After demonstrating that light accurately detected pre-cancerous cells in the lining of the oesophagus, the bioengineers turned their technology to the colon and achieved similar results in a series of preliminary experiments.
Current biopsy techniques require physicians to take many tissue samples, and for some disorders of the colon these procedures can be disfiguring and life-changing. Instead of taking tissue samples, the new system would aim short bursts of light from the tip of an endoscope at locations suspected of having disease.
"When light is directed at these tissues, it scatters," said Adam Wax, an associate professor of biomedical engineering at Duke's Pratt school of engineering, who developed the device. The results of the team's preliminary experiments were reported online in the current edition of the Journal of Biomedical Optics.
"We can collect and analyse that scattered light, looking for the tell-tale signs of dysplasia. Significantly, the technique is non-invasive so no tissue is taken and no dyes or contrast agents are needed," Wax said.
In particular, the system is trying to spot characteristic changes within the cells of the epithelium. In the case of pre-cancerous cells, the nuclei are misshapen and the cells are larger than normal, and they scatter light in their own unique way.
"The important thing for clinicians is being able to detect these changes in the nuclei in cells just below the surface, which might not be detected by just looking at the lining of the colon through an endoscope alone," he said.
The technology is known as angle-resolved low coherence interferometry (a/LCI). In this process, light is shone into a cell and sensors capture the reflected light for analysis. The technique separates the unique patterns of the nucleus of the cell from its other parts and provides representations of shape changes.
"This approach could be the future of diagnosing dysplasia of the colon," said Dr Christopher Mantyh, colorectal surgeon at the Duke University Medical Center and a member of the research team. "The old-fashioned techniques we use haven't changed in years.
"This could be a real game-changer in how we detect, characterise and even treat pre-cancerous or cancerous lesions. For some gastrointestinal biopsies, the procedure itself has inherent risks such as bleeding or perforation, so a non-invasive technique could greatly improve a patient's quality of life."

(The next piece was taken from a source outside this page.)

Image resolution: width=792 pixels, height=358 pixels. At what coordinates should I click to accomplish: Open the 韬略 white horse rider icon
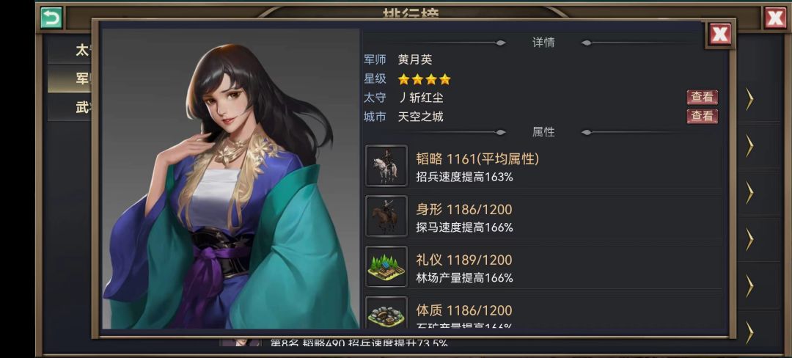pos(386,166)
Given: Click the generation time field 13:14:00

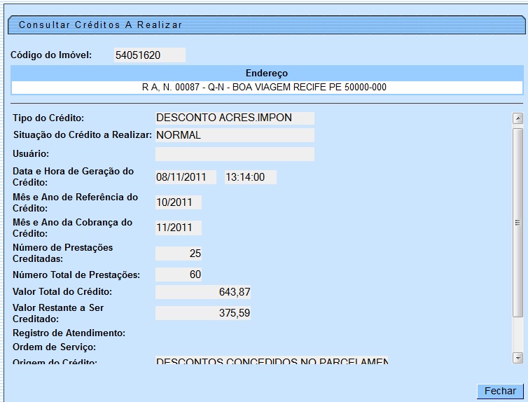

In their experiments, the Duke team used the device on samples of colon removed from 27 patients suspected of having colon cancer. The researchers then compared the results obtained from their device to the actual findings made by pathologists and found that the overall accuracy of the device was 85%. The accuracy of the same technology was 86% during a recent clinical trial involving patients suspected of having Barrett's oesophagus, a precursor to oesophageal cancer.
Mantyh believes the new approach could be especially useful for people with inflammatory bowel disease because they tend to have a higher incidence of dysplasia in the colon. About 85% of all cancers begin within the layers of the epithelium in various parts of the body and Wax believes the new system could also work in such cancers as those of the trachea, cervix or bladder.